Our schedule became this: First week: An amazing breakfast. Classes in the morning. An amazing lunch. Time to rest, read, and write. Game drive: 4-8 pm, An amazing dinner. Game drive from 10-2 am. Sleep.
Second week: Game drive: 3 am-8 am. Breakfast. Sleep. Lunch. Sleep, or write, read, or walk. Dinner. Sleep.
Free time was an especially peaceful time for me. The upstairs of the Nduvo house was a loft full of couches and big pillows. The veranda opened up to the Tsavo woodland and the fiery earth. It was so beautiful to watch the skies change from here. Wind flowed into the loft, flapping strands of the thatched roof like keys of a straw piano. The buzzing insects zipped around outside. Go away birds squeaked. Red Billed Hornbills fed on acacia and commiphora berries. It was like an unobstructed window into Kenya. I spent many hours here writing and reflecting, and bonding with the others on my team--much of this blog was written in that very spot! Moments up here. Beautiful music from home in my ears. Everything seem to come together, like a camera coming into focus. The perfection of a time and place all my own.
My time up in the loft, or out by the raging bonfire happened during the magic hours when most people are sleeping. I especially enjoyed the thoughtful conversations with Nicola, Andy, Seth, and Bruce. The generator went out at 9:00 pm--leaving nothing but the dark. At times when I was alone, I felt as if the night came down upon me, like a living blanket of black velvet caressing every part of my body. Every part of me. The bat calls. The Milky Way spread out before me, so low and wide, that I felt as if I could almost climb onto each star and swing across the sky.

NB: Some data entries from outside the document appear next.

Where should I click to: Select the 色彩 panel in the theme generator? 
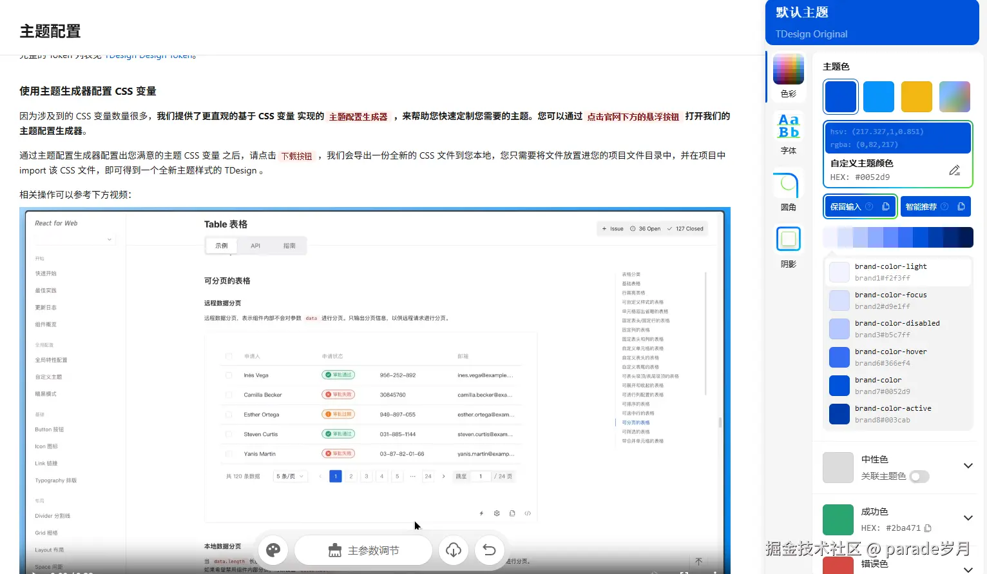click(x=788, y=75)
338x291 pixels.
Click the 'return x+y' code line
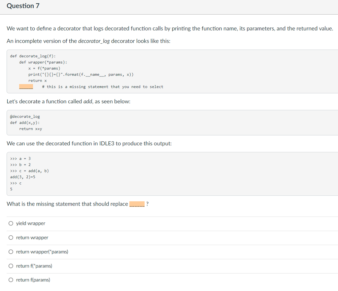click(x=31, y=129)
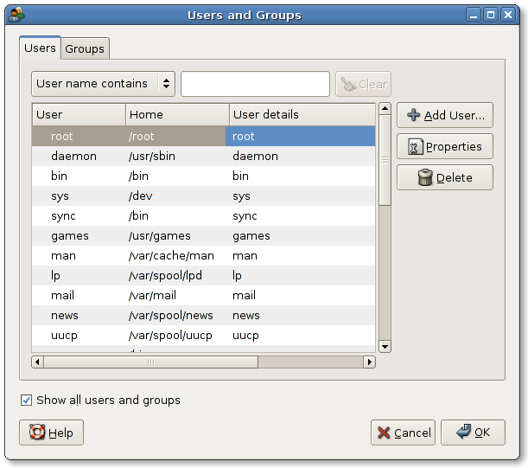Click the Users and Groups titlebar icon
Viewport: 528px width, 468px height.
(x=16, y=15)
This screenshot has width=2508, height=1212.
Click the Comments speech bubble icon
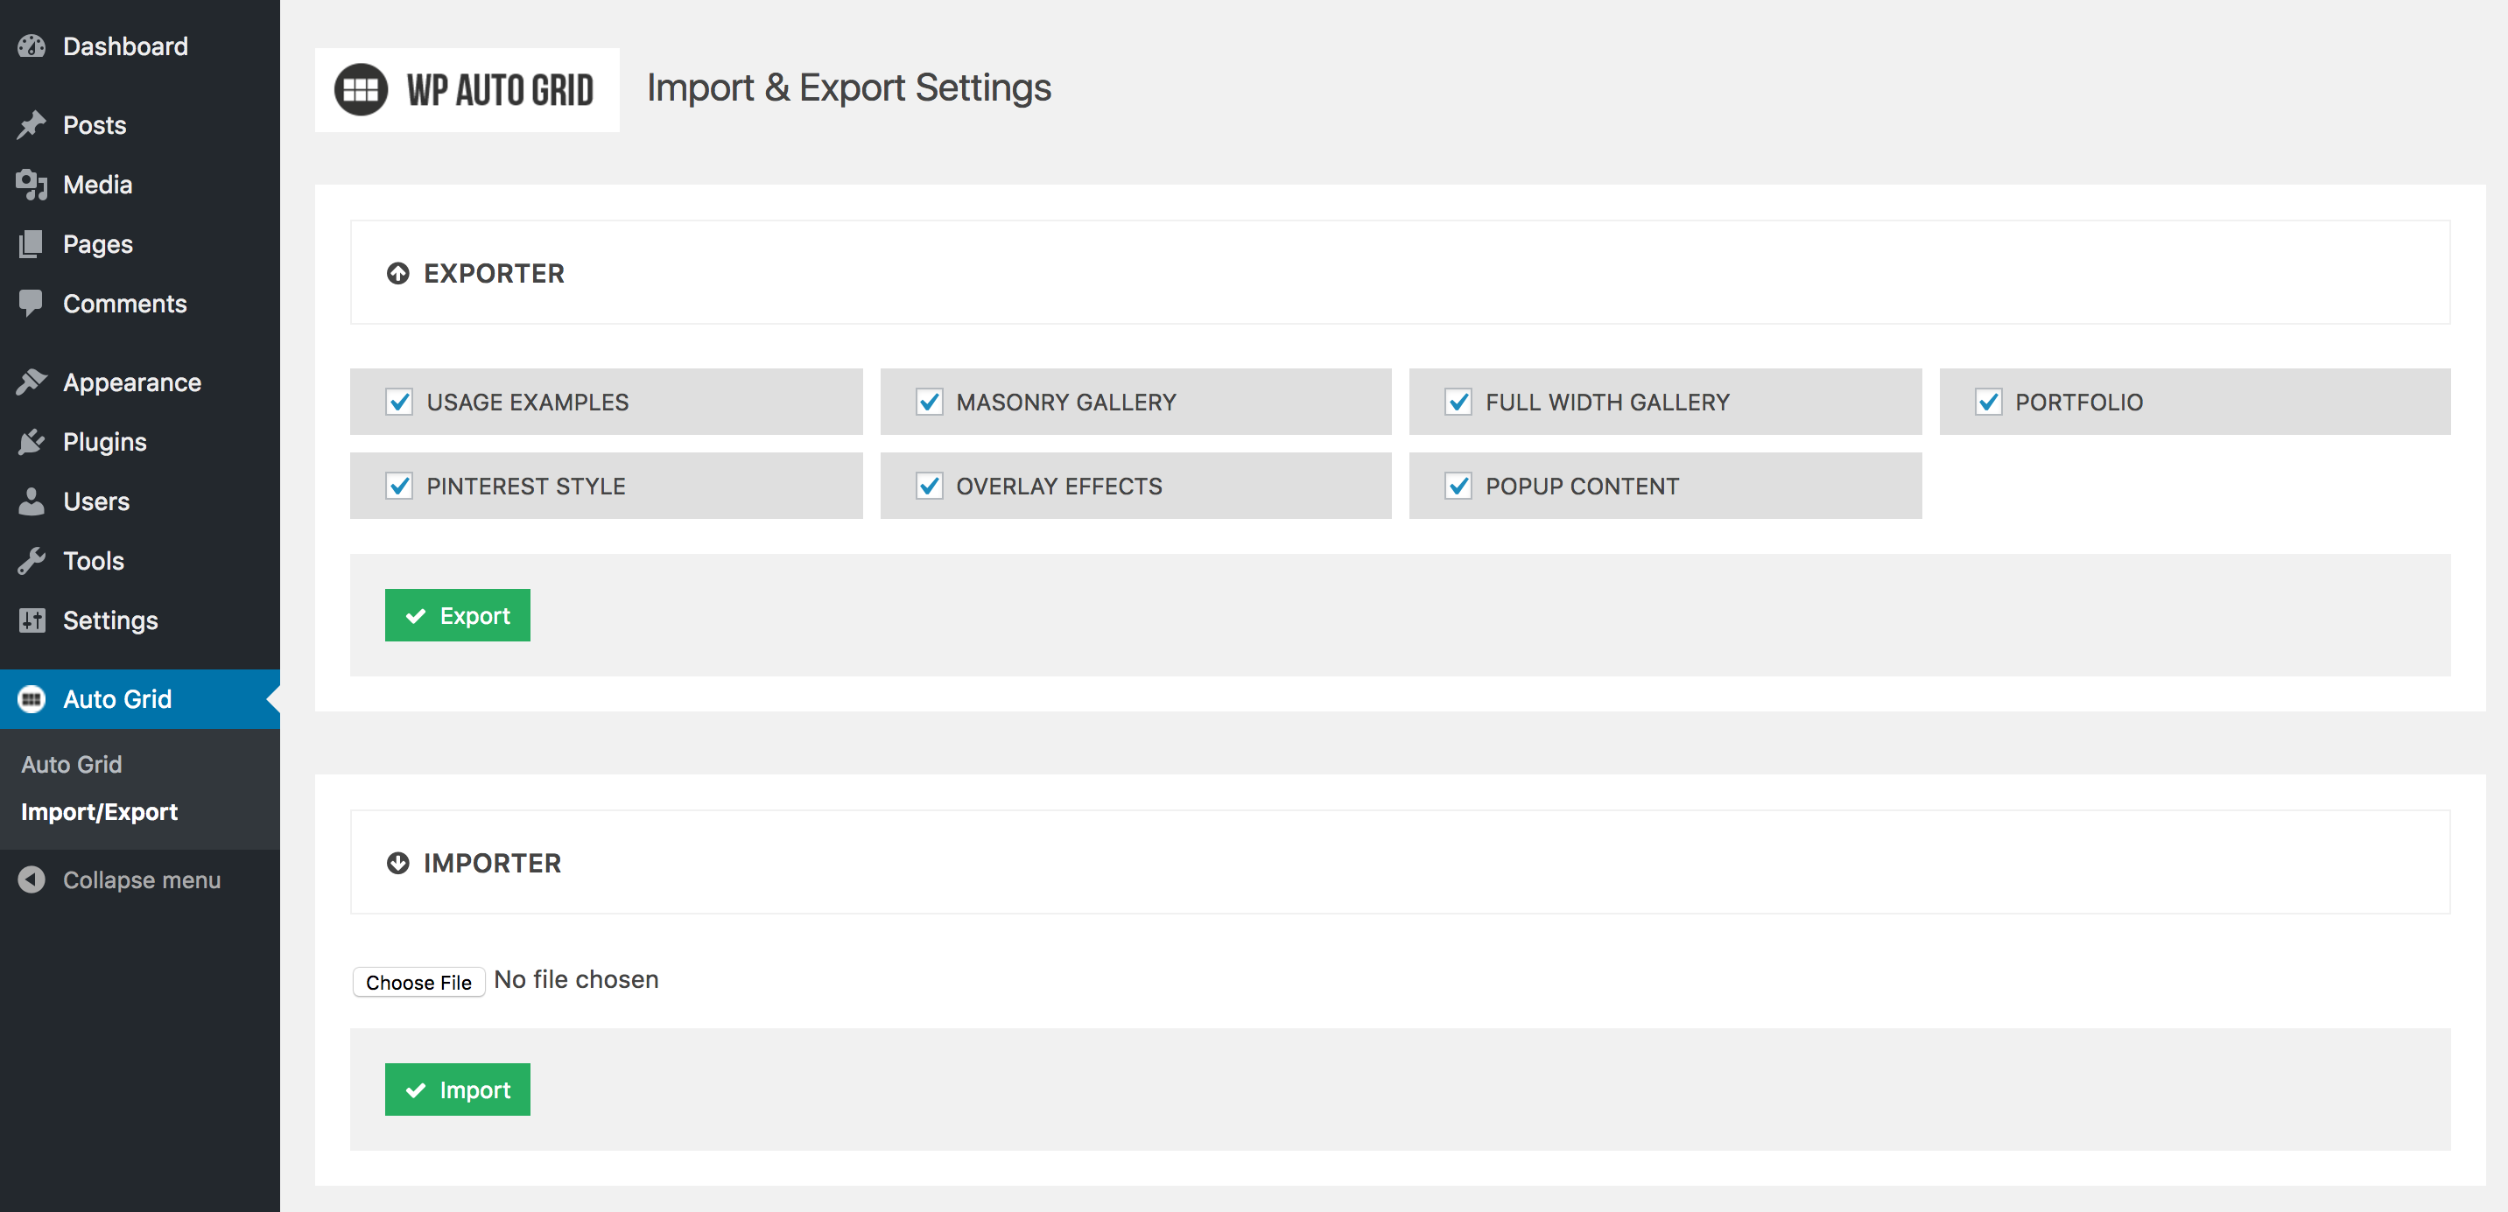tap(31, 303)
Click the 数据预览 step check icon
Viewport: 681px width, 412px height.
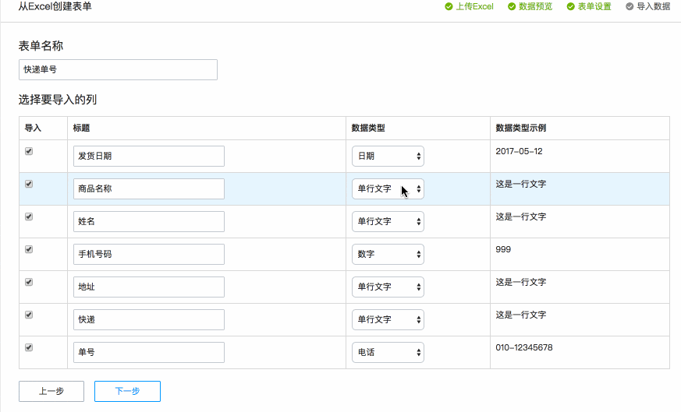tap(512, 7)
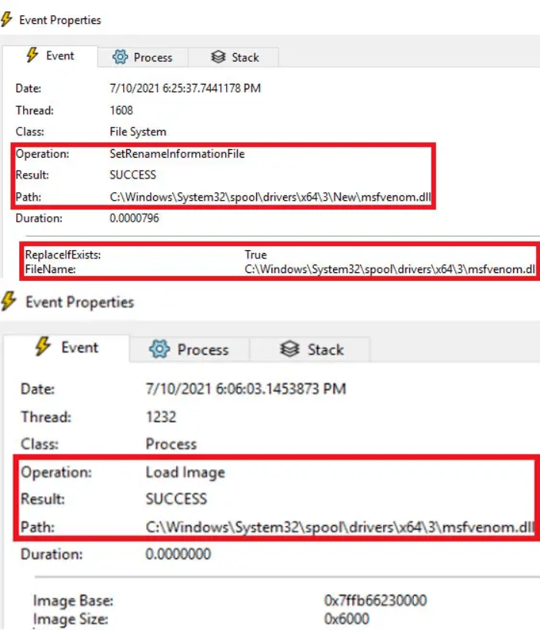
Task: Select path ending in New\msfvenom.dll
Action: [271, 197]
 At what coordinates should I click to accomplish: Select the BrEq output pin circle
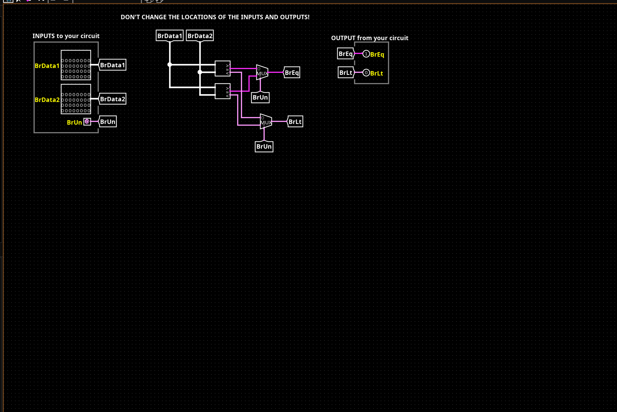tap(366, 54)
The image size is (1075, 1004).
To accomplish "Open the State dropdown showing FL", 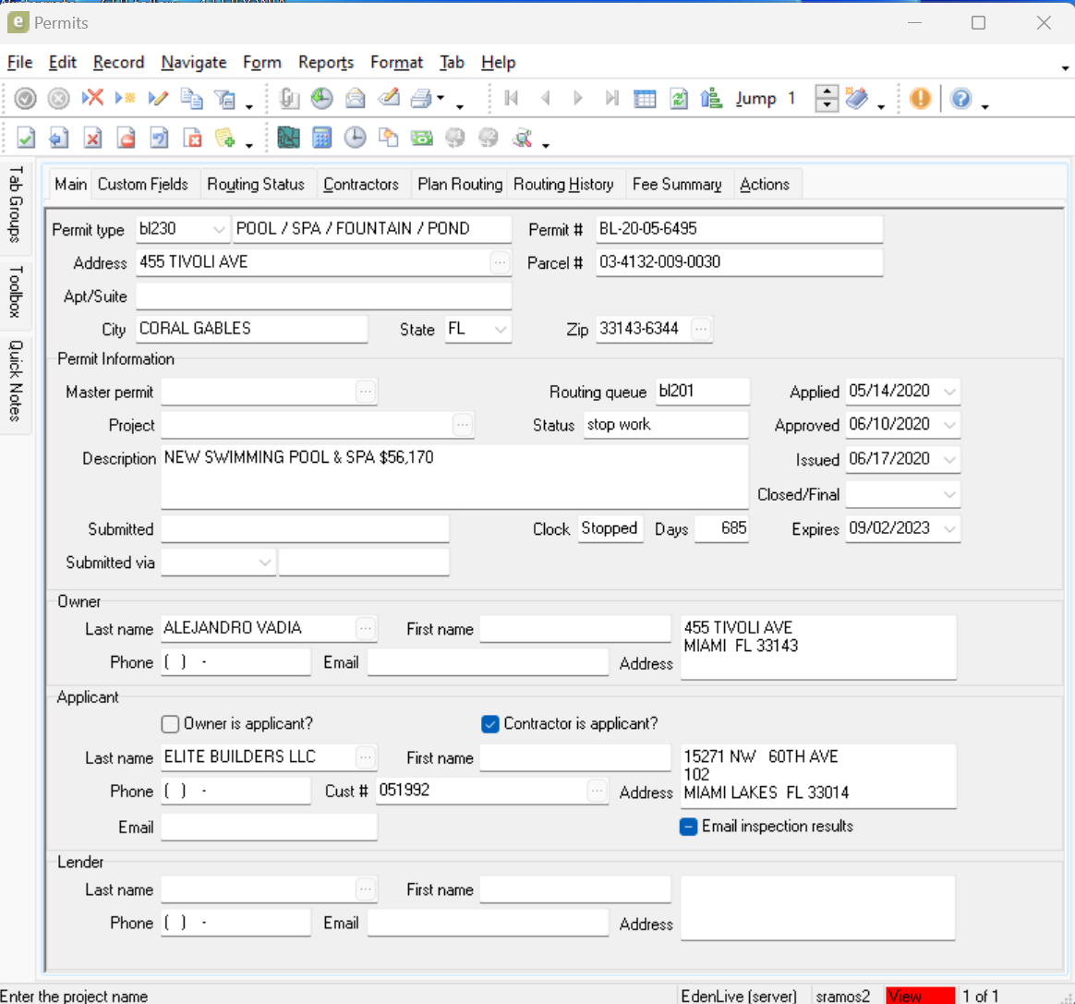I will tap(501, 329).
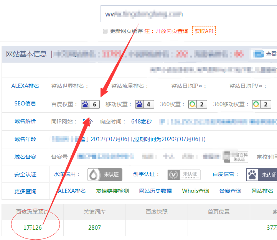The height and width of the screenshot is (240, 277).
Task: Click the water-drop credit unverified badge
Action: (104, 174)
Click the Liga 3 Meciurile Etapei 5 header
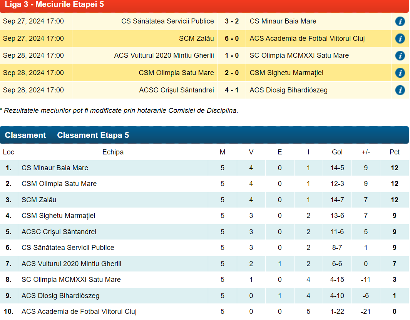 coord(54,5)
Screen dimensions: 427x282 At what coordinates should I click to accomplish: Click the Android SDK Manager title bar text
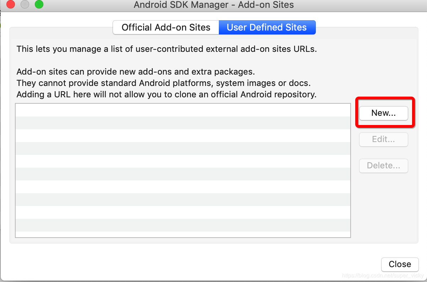tap(214, 5)
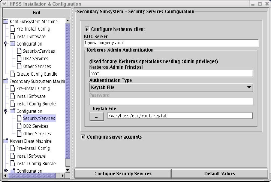
Task: Click the Install Config Bundle icon under Secondary Subsystem
Action: (12, 104)
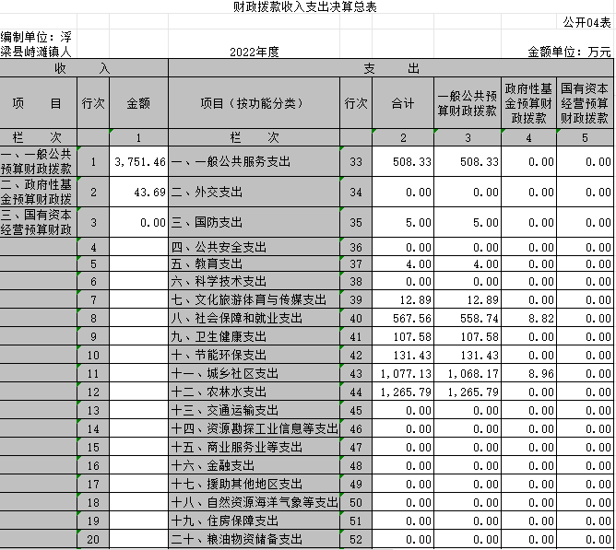Click the 一般公共预算财政拨款 column header

coord(468,104)
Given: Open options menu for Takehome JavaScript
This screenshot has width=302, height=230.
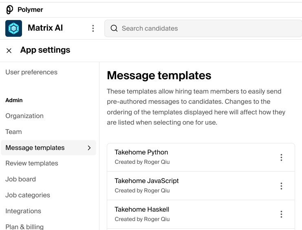Looking at the screenshot, I should (281, 186).
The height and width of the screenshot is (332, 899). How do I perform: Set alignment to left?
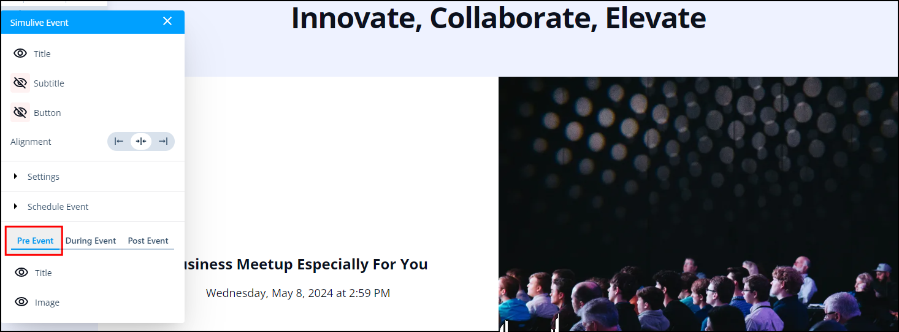[119, 141]
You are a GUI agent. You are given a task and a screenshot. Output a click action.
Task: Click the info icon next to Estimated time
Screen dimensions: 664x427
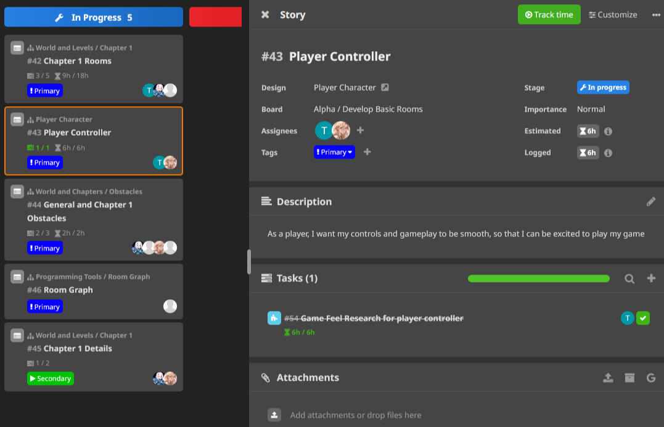(x=607, y=131)
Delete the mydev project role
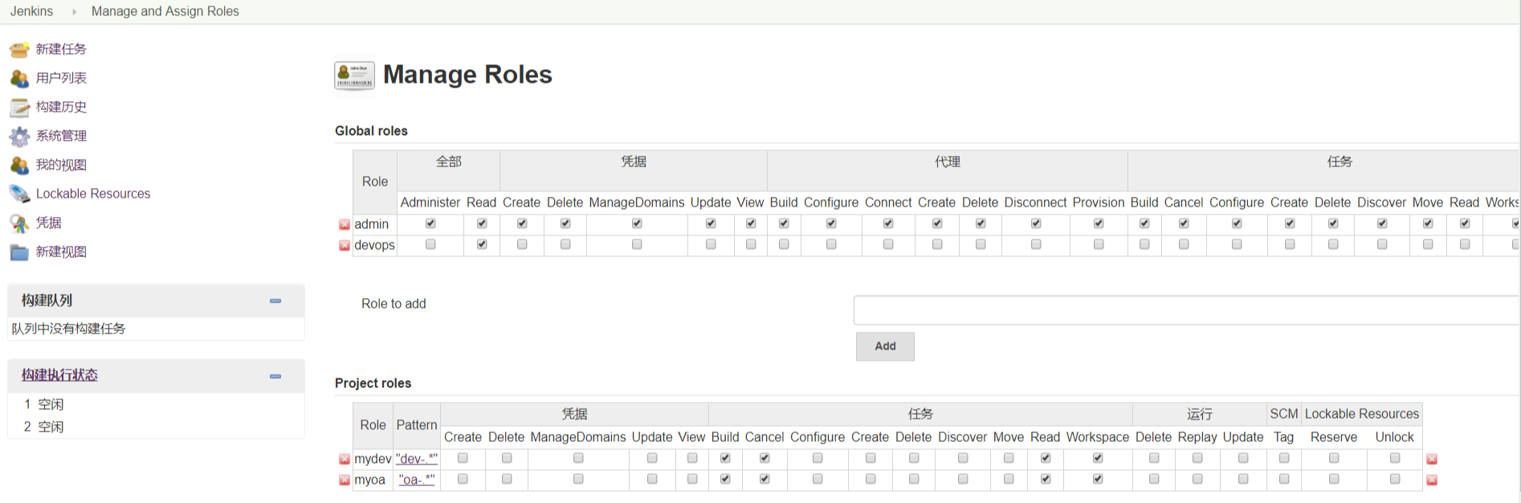This screenshot has height=503, width=1521. [x=345, y=460]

One my most favorite moments happened one night as we finally got word that a pair of lions had been seen near Kisima Dam--out near the old camp. We jetted across the bumpy roads--faster than our driver, Simon, had ever gone. It was exhilarating, even though most of us in the back didn't know what was happening! But where were the lions? They were no where to be found, so we drove upon a ridge near Pika Pika water hole. We turned off all the lights, and simply sat there, listening for lion roars. I had never experienced such quiet. Such peace. The blackness of the night was truly alive and it unavoidably dripped down into my soul where it will always remain. The connection I felt with the people on my team and to the land and quiet itself was unspeakable.
And now, as I do my best to put it into words, I fear that I'm not even close to the magic and mystery I felt that night. It is one that I will always eternally long for.